PR

エンタメ エンタメ

【鑑賞眼】新国立劇場バレエ団「コッペリア」ライブ配信 若さとは無神経なもの 老いとは孤独なもの

コッペリア(人形)に魂が入ったと確信するコッペリウス(中島駿野)と、コッペリアに扮するスワニルダ(米沢唯)=瀬戸秀美撮影
コッペリア(人形)に魂が入ったと確信するコッペリウス(中島駿野)と、コッペリアに扮するスワニルダ(米沢唯)=瀬戸秀美撮影
その他の写真を見る(1/2枚)

 わが世の春を謳歌(おうか)する若者の無神経さと、省みられることがない老人の孤独。

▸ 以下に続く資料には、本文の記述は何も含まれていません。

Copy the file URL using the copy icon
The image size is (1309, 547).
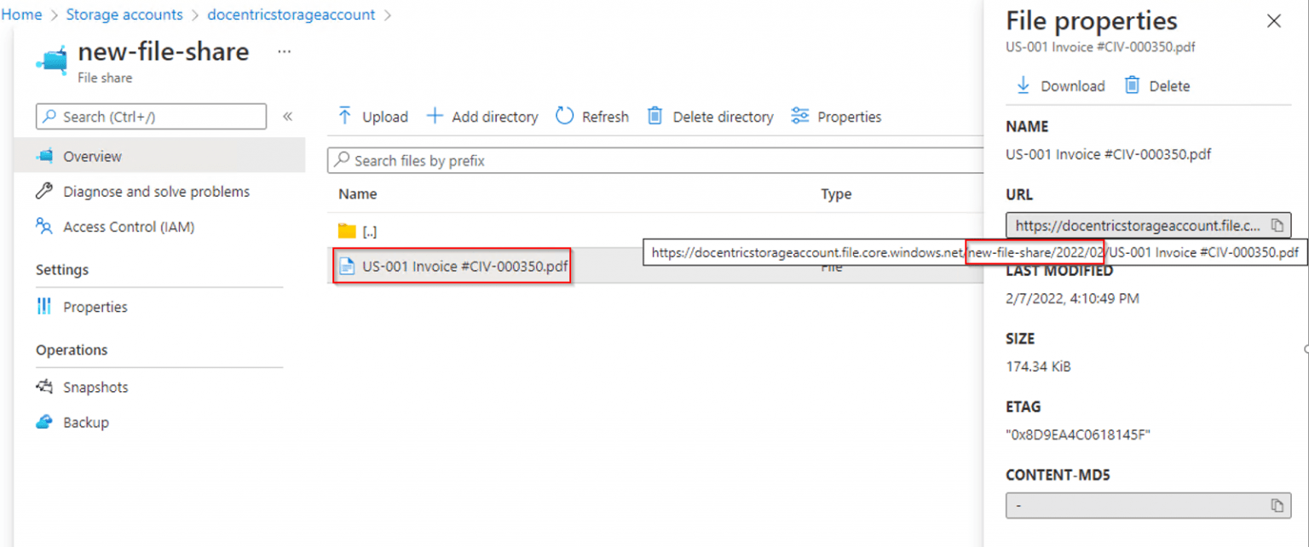(1278, 225)
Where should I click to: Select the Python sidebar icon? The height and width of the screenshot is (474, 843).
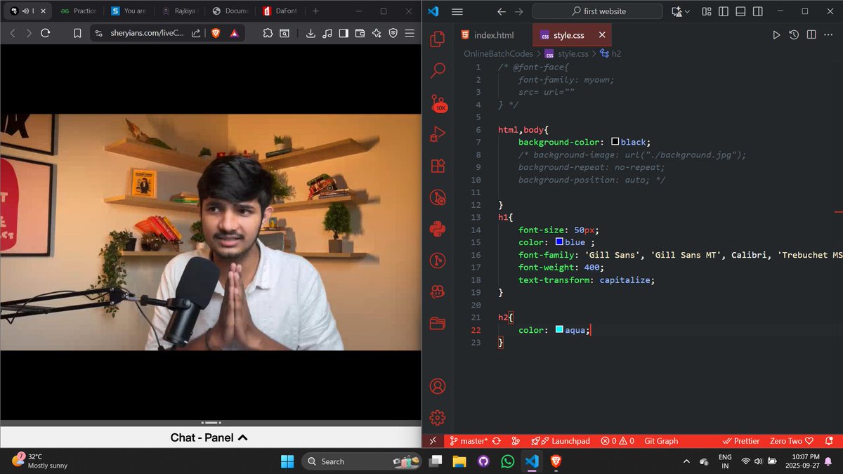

 コッペリアを人形と知らず夢中になる青年フランツ、その恋人スワニルダ、そして老人形師コッペリウスの悲喜劇にはさまざまなバージョンが存在する。

 今回上演されたのは、ローラン・プティ(1924年~2011年)の振り付け。プティの手にかかれば、作品の舞台がポーランドの片田舎からフランスの都会に、偏屈で粗野な老職人がエレガントな老紳士に、牧歌的な結末がほろ苦いものに変わる。変わらないのは若者たちの無軌道な奔放さだ。

 2日の公演ではフランツを井澤駿(いざわ・しゅん)、スワニルダを米沢唯(よねざわ・ゆい)、コッペリウスを中島駿野(なかじま・しゅんや)が演じた。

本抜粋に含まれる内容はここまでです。